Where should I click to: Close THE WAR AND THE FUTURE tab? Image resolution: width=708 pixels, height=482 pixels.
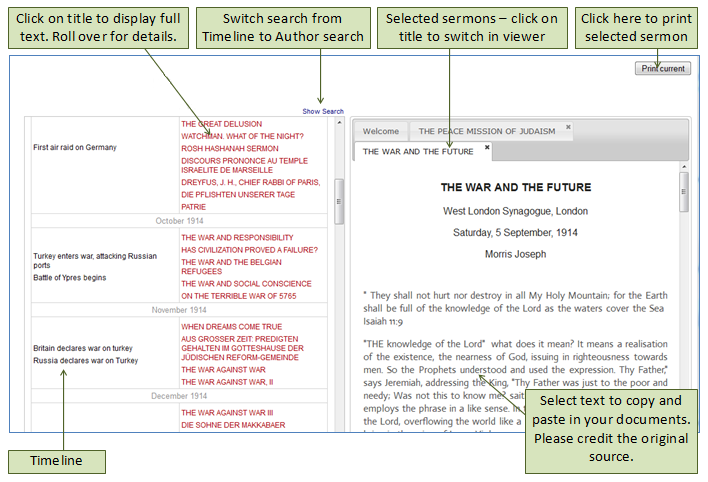click(487, 147)
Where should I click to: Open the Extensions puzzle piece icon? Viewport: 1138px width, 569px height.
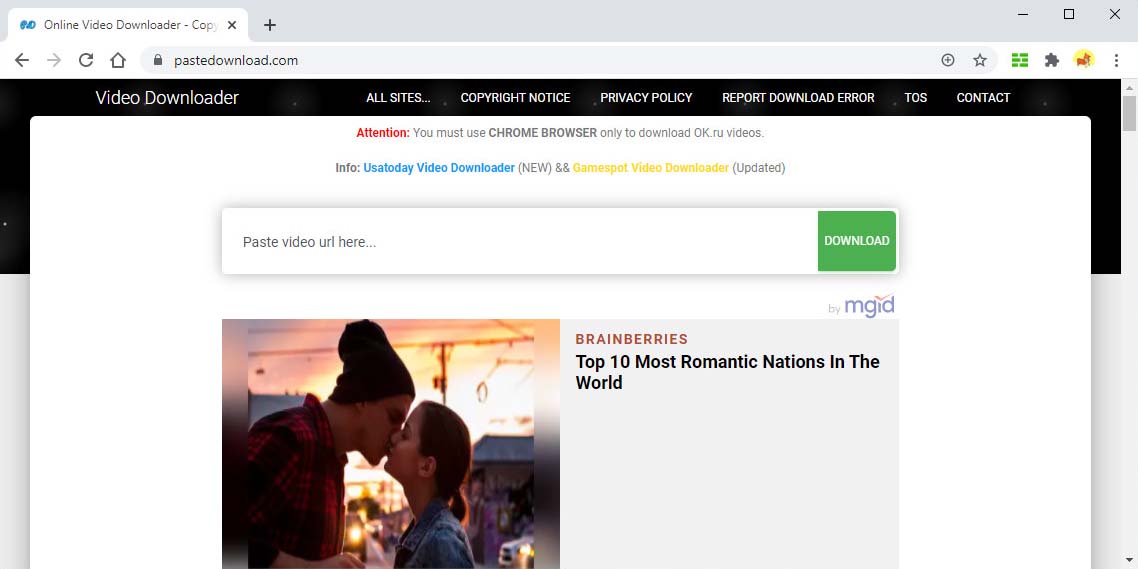[x=1052, y=60]
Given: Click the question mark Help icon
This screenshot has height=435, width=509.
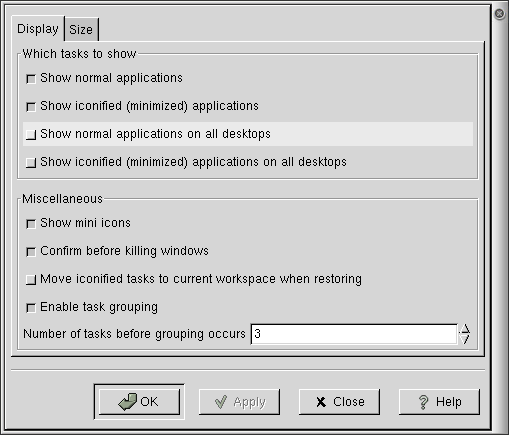Looking at the screenshot, I should pyautogui.click(x=424, y=402).
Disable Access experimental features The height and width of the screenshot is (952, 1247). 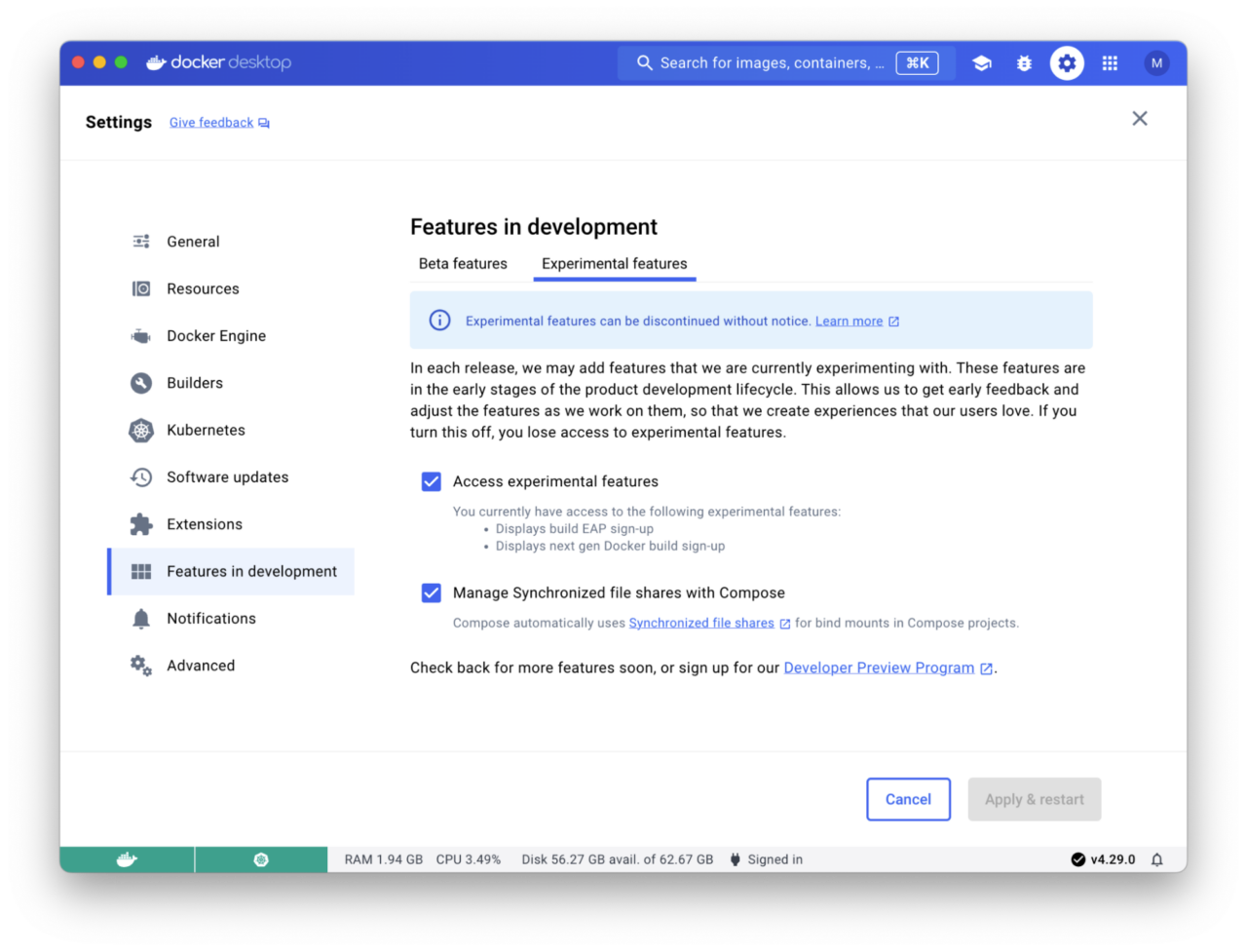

_Your instructions_
Leave out the pictures and output every record above precisely as given.

_Reply_
Where should I click to: Close THE WAR AND THE FUTURE tab? Image resolution: width=708 pixels, height=482 pixels.
click(487, 147)
Where should I click to: Open the Extensions puzzle piece icon? Viewport: 1138px width, 569px height.
[x=1052, y=60]
Given: Click the question mark Help icon
This screenshot has height=435, width=509.
Looking at the screenshot, I should pyautogui.click(x=424, y=402).
Disable Access experimental features The height and width of the screenshot is (952, 1247). 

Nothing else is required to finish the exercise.